§ **Records stored in a dataset**

— start —

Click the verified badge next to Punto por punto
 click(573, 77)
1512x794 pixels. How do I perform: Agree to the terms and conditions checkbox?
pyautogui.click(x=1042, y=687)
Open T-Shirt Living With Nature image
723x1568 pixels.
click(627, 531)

— end —

Copy out the material above word for word, every line of it.

Click the verified badge next to Punto por punto
 click(573, 77)
1512x794 pixels. How do I perform: Agree to the terms and conditions checkbox?
pyautogui.click(x=1042, y=687)
Open T-Shirt Living With Nature image
723x1568 pixels.
click(627, 531)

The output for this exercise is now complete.